Knife-edged on death, she held out for one more birthday cake and decided “that’s it, I’ve had enough, I’m out of here.”

Mom’s final years were an odyssey through the devastation of emphysema, a smoking-related disease. Never mind the TV commercials with oxygen tank wielding seniors blissfully playing with children in the park. Ravages include weight loss, shortness of breath and limited mobility. Long-term side effects include depression and isolation.

Where once she enjoyed catching-up with relatives, she ignored incoming phone calls. She sat next to the answering machine as the caller coaxed, “Hello? Are you there?”

Maybe she thought, I’ll call you back later, when I feel more like talking. But she didn’t.

My feelings of loss run parallel to a sense of relief. Death means she is no longer around to suffer. The disease robbed her of more than a decade in quality-of-life years. To me that is the most profound heartbreak.

Mom was addicted as a teenager when cigarettes were deceitfully mass-marketed by powerful corporations. According to the American Journal of Public Health, ad campaigns of the 1940s and ’50s had physician endorsements! Case in point: the R.J. Reynolds Tobacco Co. slogan, “More doctors smoke Camels than any other cigarette.” It’s no wonder everybody was doing it.

Once she was hooked, it would be 20 years before advertising was officially banned from TV and radio.

They say anticipatory grief happens when the death is expected (ironic since all of us are waiting in line to meet the grim reaper). My mom lingered at the end stage of disease for 15 months. As the only adult child within 2,000 miles of Durham, I took on the role of caretaker.

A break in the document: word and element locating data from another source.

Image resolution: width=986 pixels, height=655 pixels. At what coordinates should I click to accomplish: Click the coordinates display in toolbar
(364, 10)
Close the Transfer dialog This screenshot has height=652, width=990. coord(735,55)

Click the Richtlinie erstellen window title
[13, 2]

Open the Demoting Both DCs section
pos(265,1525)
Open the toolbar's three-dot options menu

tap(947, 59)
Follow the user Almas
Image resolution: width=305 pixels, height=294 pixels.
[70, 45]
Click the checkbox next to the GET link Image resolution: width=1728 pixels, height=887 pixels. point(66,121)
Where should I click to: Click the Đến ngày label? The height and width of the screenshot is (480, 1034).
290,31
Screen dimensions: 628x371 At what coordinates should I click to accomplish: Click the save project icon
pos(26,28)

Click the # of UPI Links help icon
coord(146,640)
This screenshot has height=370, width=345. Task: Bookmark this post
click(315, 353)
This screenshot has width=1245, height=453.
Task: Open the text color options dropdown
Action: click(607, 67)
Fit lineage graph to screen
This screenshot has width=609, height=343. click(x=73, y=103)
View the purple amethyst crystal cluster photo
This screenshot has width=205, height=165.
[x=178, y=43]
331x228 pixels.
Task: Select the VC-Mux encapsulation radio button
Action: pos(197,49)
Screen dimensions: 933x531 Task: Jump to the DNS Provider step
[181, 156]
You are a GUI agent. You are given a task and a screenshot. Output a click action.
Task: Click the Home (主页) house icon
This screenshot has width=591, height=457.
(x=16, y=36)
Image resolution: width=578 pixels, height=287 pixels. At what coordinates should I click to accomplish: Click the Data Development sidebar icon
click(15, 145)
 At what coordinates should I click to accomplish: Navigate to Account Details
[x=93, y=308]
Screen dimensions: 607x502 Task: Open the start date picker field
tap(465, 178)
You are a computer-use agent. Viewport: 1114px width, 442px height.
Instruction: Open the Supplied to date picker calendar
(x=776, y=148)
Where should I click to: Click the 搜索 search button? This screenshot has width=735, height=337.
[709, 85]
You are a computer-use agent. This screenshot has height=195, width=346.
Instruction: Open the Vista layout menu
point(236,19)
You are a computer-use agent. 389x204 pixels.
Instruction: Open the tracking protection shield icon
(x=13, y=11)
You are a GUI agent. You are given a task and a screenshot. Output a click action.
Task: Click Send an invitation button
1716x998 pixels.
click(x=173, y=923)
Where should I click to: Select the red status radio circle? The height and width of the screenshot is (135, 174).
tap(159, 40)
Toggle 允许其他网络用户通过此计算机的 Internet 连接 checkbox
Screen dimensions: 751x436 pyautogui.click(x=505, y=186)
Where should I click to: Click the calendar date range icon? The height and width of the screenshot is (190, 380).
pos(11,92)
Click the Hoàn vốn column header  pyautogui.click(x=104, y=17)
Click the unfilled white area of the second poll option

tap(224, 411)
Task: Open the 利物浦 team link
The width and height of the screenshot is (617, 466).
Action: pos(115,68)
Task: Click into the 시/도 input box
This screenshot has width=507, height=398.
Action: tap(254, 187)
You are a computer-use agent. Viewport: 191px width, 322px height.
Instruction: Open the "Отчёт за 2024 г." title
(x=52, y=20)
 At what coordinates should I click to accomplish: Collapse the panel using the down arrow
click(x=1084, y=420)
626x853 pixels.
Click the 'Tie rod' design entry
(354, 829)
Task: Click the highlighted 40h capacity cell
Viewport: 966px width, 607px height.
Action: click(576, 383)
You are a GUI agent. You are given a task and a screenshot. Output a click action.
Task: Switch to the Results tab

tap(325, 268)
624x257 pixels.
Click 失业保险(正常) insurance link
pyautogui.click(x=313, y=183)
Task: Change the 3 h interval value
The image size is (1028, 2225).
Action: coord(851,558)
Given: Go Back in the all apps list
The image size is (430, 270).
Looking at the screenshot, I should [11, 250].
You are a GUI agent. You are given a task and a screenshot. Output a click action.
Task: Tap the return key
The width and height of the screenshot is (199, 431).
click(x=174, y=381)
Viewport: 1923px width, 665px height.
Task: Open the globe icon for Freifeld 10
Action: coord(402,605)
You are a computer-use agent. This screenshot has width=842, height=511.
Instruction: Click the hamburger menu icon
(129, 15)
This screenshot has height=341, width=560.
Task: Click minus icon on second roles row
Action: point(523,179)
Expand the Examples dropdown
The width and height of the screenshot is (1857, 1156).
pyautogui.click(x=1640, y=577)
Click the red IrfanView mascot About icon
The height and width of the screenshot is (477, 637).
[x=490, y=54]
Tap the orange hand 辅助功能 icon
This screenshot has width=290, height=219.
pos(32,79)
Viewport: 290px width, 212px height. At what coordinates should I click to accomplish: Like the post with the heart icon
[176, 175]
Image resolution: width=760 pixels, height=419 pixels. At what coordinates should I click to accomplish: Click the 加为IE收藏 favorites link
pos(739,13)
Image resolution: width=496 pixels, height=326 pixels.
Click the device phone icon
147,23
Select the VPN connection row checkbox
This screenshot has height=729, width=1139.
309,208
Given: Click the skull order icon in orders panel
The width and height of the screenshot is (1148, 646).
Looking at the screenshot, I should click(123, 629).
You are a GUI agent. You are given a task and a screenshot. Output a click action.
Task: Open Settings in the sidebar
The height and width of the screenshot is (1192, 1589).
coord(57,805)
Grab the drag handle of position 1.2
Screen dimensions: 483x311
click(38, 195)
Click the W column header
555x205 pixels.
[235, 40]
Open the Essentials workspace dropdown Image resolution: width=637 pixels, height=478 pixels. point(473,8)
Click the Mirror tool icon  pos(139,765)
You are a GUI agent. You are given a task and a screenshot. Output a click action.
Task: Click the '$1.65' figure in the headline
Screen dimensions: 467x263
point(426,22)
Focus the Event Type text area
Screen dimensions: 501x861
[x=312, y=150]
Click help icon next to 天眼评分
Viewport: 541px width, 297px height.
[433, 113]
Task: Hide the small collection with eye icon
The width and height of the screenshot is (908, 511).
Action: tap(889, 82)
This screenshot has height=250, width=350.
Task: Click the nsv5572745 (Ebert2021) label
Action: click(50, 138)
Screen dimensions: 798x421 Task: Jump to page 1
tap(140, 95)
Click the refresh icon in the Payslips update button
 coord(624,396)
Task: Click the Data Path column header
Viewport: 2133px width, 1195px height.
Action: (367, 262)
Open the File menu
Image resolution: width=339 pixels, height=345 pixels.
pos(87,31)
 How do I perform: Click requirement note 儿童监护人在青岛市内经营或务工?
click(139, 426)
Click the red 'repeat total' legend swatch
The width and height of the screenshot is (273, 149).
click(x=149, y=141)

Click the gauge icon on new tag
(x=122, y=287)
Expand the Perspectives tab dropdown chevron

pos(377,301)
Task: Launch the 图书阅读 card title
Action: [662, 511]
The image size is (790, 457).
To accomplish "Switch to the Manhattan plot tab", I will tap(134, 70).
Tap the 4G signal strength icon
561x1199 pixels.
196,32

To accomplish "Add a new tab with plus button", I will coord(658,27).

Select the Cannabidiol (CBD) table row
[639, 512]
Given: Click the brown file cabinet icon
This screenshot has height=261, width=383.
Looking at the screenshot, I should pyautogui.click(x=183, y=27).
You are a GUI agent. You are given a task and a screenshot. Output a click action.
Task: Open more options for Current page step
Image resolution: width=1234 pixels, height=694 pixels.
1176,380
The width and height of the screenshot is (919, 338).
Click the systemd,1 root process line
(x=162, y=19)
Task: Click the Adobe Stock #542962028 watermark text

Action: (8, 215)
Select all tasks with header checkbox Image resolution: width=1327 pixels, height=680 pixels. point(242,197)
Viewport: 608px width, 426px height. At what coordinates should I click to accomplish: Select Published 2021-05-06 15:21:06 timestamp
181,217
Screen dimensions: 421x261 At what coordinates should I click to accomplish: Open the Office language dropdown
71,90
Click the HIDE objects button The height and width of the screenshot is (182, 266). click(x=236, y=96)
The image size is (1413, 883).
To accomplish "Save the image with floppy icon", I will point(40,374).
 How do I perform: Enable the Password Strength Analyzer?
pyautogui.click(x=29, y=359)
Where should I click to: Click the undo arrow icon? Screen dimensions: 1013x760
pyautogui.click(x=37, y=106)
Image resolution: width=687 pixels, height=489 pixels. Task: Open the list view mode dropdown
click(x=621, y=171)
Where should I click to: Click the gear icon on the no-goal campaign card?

Yet nothing prepared me for this void.

Mothers shape a woman’s life like no one else can. You internalize what it means to be a woman based on what mother does (or doesn’t do) and what she says (or does not say). Whether she is your best friend or whether she drives you nuts, Mother is an iconic figure.

She held the key to my past and the missing pieces of childhood memories. Mom is the link that connects my ancestors to my grandbabies.

Just when I think I’m adjusting to the “new normal” something wonderful happens – a baby is born, and my impulse is to share it with Mom. In that sobering moment I’m reminded that being motherless feels dreadfully strange.

My mom never attended college but worked as a secretary in university administration. She was exacting – without the crutch of Microsoft spelling and grammar check.

She was compelled to keep a record of all things.

At home she’d squirrel away news clippings, greeting cards and old calendars. She liked to doodle and jot down ideas on index cards, sticky pads and newspaper margins. I have a hundred handwritten lists, categories ranging from the named planets of the universe to Snow White’s seven dwarfs in alphabetical order. It’s as if she was staving off senility by testing her recall of random facts.

Mom’s been gone a year. I still find notes from her – some intended for me to read after her death. Those are my favorite. As I read them she comes alive.